The term "permanent" refers to a policy's ability to last the lifetimes of its insured. Permanent life insurance can be a little more expensive than term life insurance due to the fact that it is often used as an investment instrument. This type of policy is also not dependent on any particular health status, so it is applicable to anyone who may become sick and unable to work. Also, permanent life insurance offers higher coverage in comparison with universal life, term, and whole life insurance policies.

Another factor that determines the cost of a permanent life insurance is the amount of coverage required for each beneficiary. Most term life policies only offer coverage for one beneficiary, called the death benefit. A death benefit is defined as the cash surrender value at the time of death, less any loan repayments, if any. If at all possible, a person should purchase a permanent life insurance that will cover all of their dependents. Death benefits are paid either on a tax-deferred basis or upon the actual death of the policyholder.

Universal life insurance allows certain age-related factors to be included in the premium cost. Age-related factors are specified as the maximum age at which the policy can begin. There is usually a minimum age at which the insurance can begin, which is typically the age of sixty-five. There is also a certain number of years during which the policy can provide coverage, and these years are usually between the age of sixty-five and the policyholder's actual death date.

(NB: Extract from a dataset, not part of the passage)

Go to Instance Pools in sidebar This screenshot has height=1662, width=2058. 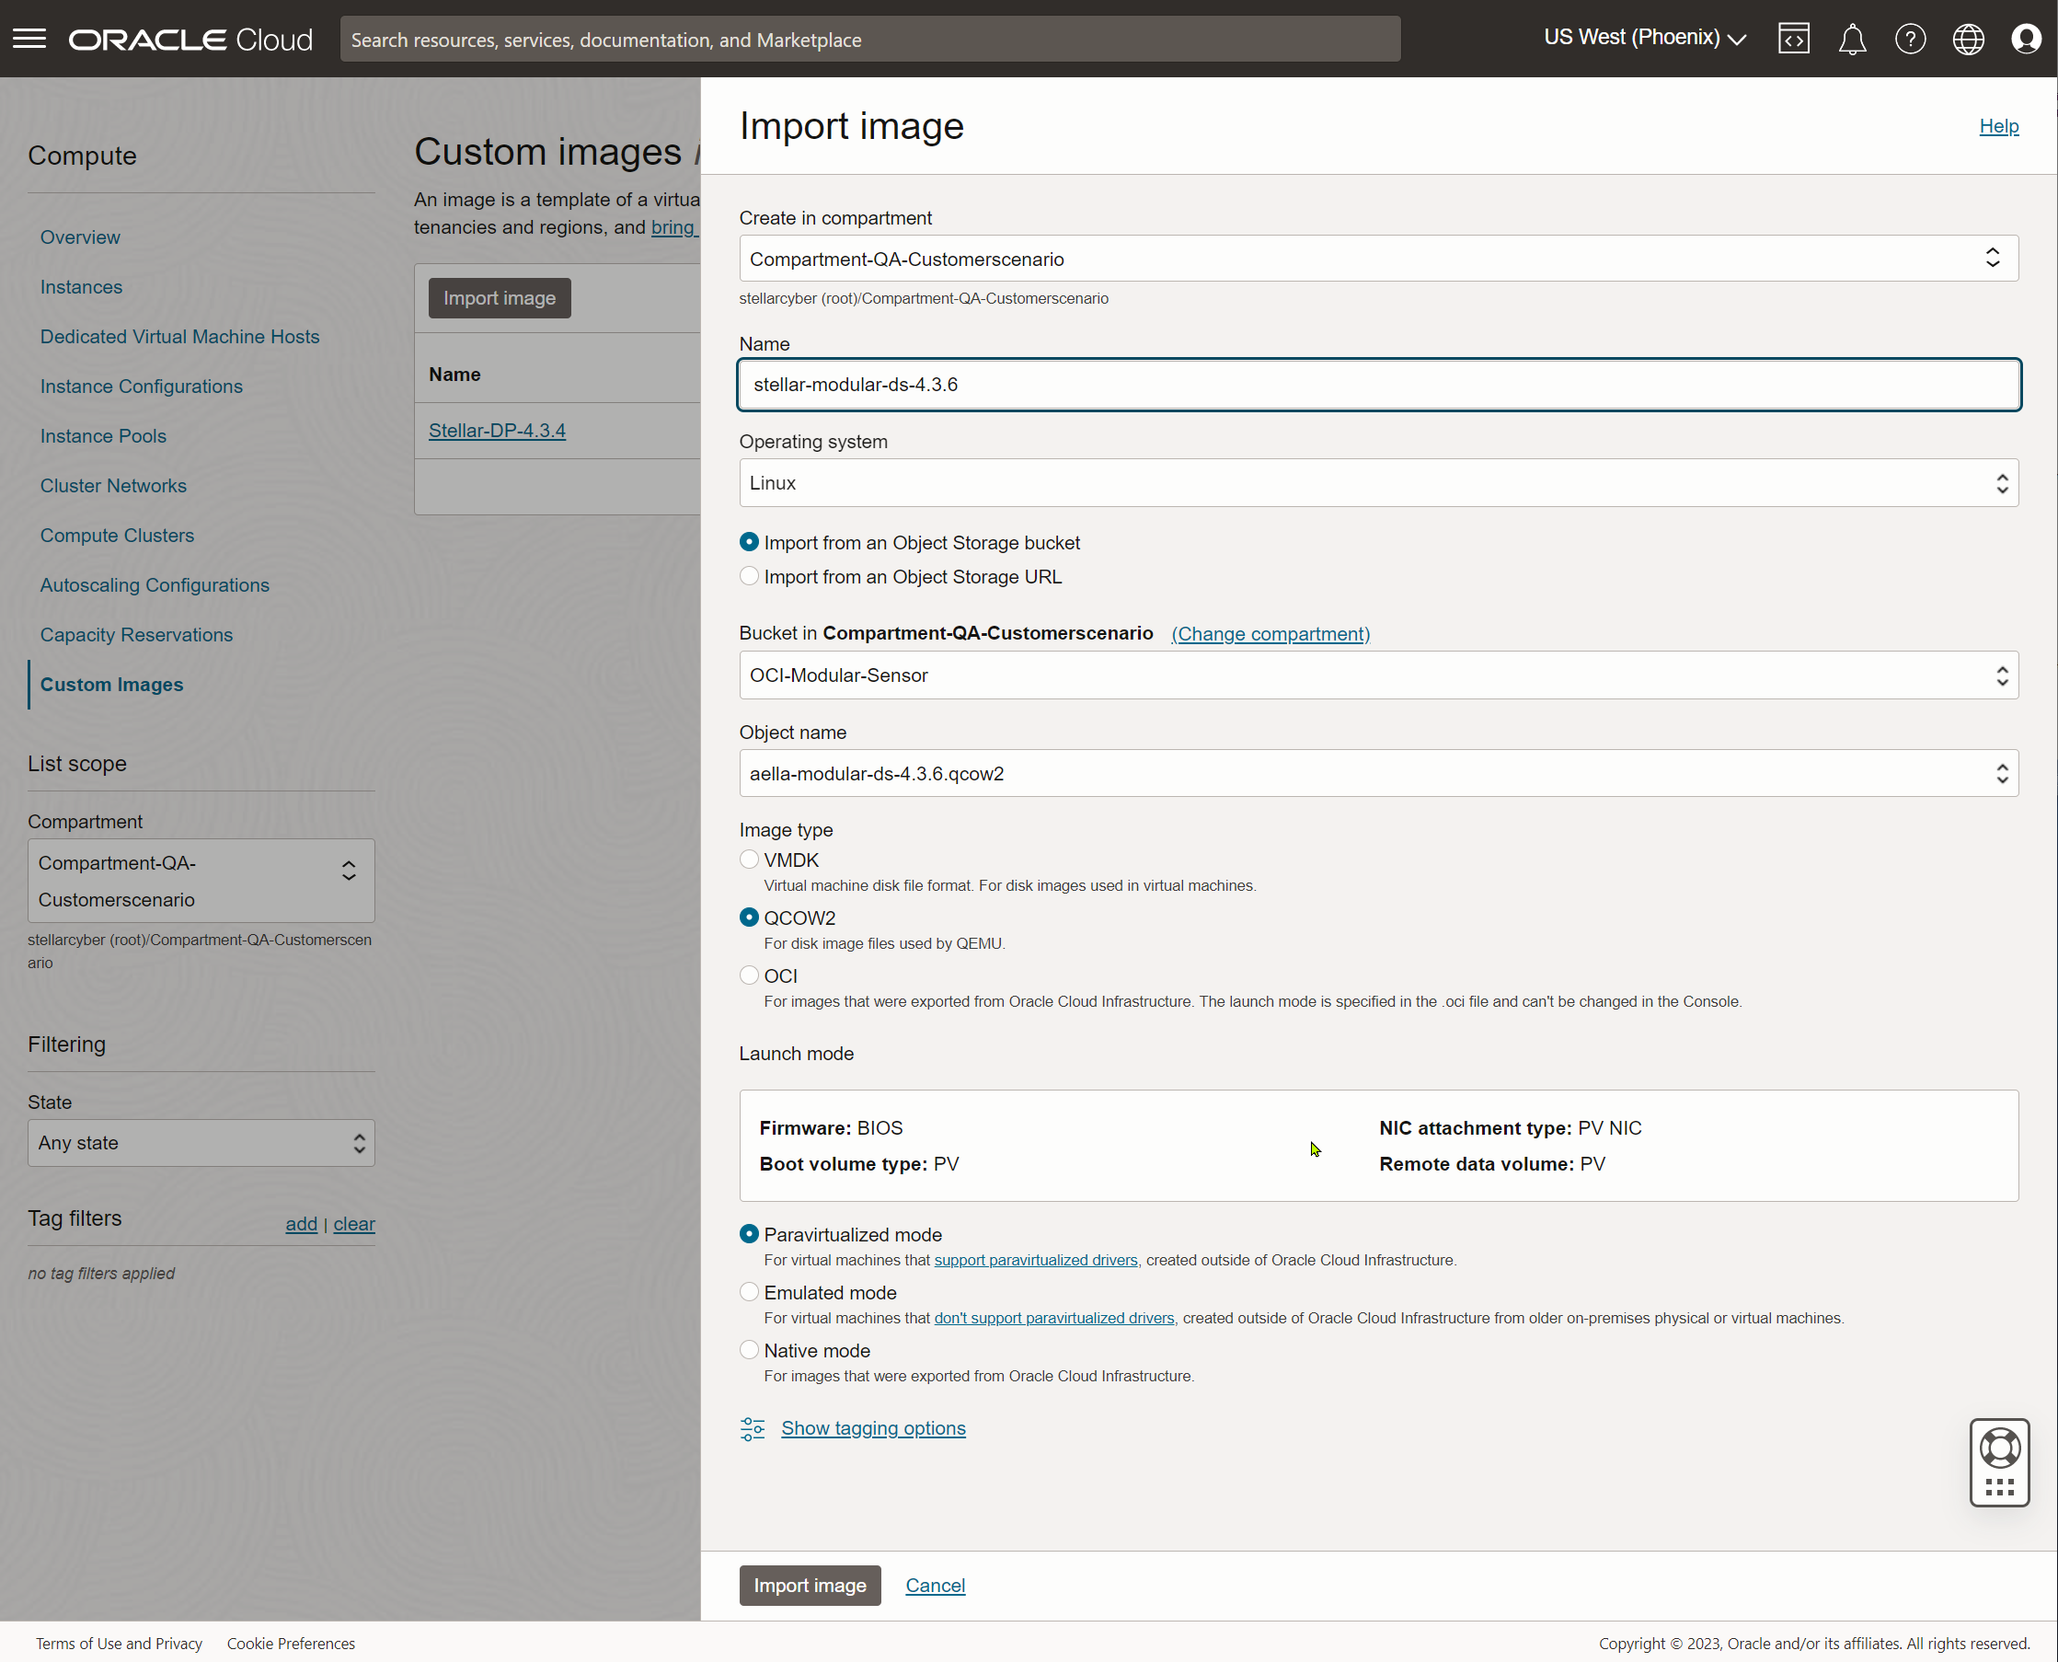point(103,437)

Permanent insurance policies are made by providing an asset to the insurer in return for premiums paid. The insurer receives a lump sum, usually in the form of a line of credit, which is held by the policyholder until the cash is available. Once the cash is available, the lump sum is used to pay off the premiums and the policy is closed. Because premiums and accumulated interest on a permanent life policy are at risk, it is important that you use the funds wisely.

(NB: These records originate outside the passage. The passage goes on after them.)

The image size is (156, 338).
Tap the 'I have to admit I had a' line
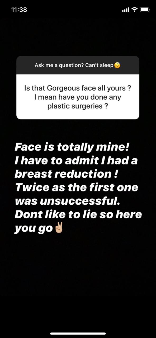(76, 161)
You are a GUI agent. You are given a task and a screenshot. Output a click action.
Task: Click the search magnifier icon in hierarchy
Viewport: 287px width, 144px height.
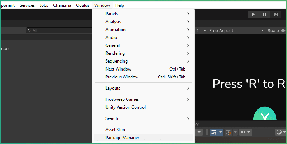29,31
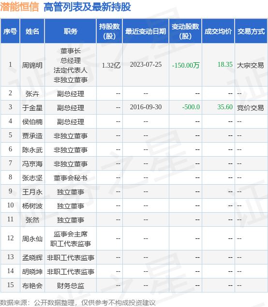Select the 董事会秘书 position cell

71,178

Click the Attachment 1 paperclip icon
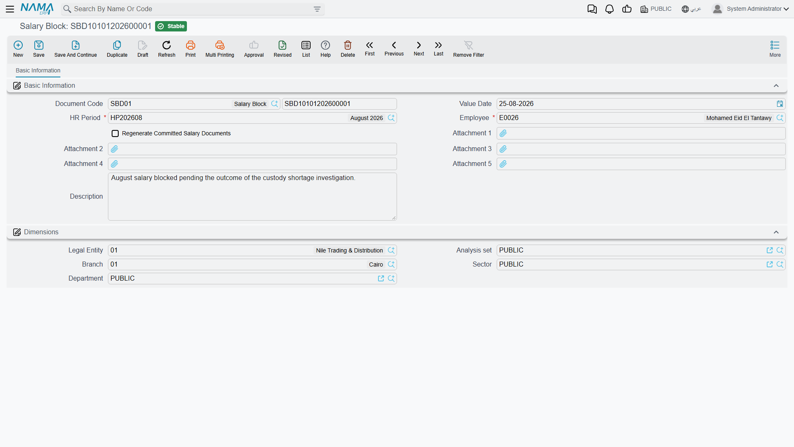click(503, 133)
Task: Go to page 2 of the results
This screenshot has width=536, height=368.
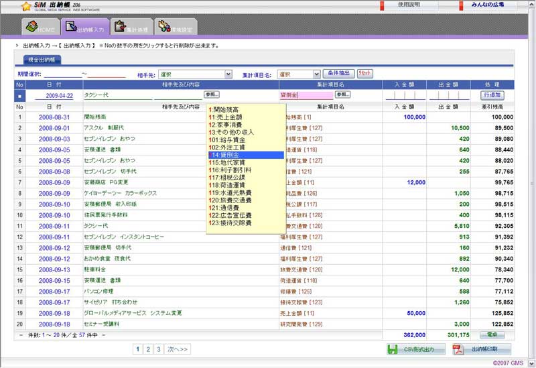Action: 147,349
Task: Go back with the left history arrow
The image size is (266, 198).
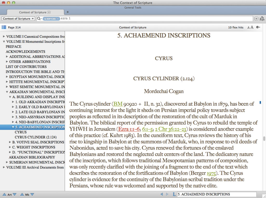Action: [161, 194]
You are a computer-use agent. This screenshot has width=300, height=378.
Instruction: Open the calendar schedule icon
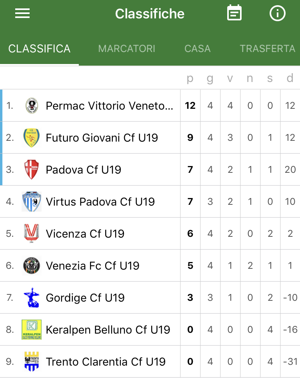(x=234, y=13)
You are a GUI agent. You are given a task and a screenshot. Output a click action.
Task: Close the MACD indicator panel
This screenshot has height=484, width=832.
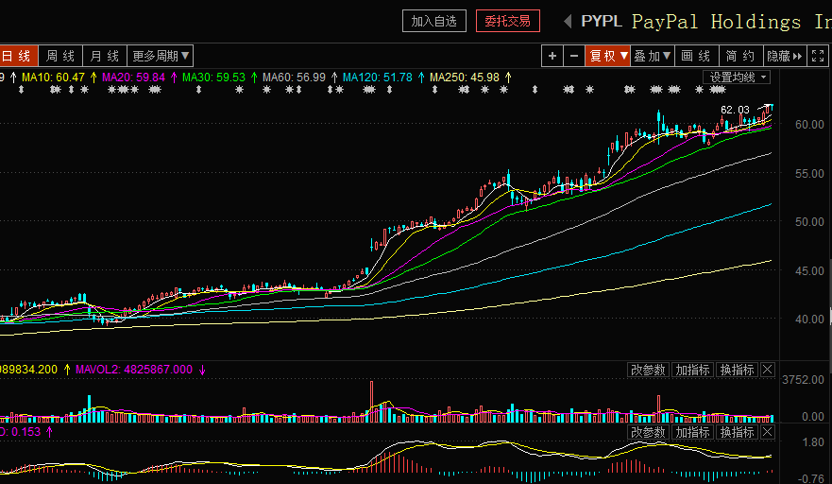pyautogui.click(x=767, y=432)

With permanent life insurance, the death benefit is paid only upon the policyholder's death. The cash value account is designed to have the least risk possible, but in the end, you are the only one that pays premiums. In some cases, if you do not pay premiums, the insurance company will pay the death benefit, but they will then require you to take out an additional insurance policy called a "conversion loan" that converts the permanent insurance into a type of universal insurance coverage. This process is referred to as "conversion" because the death benefit does not become due or cease due to nonpayment of premiums.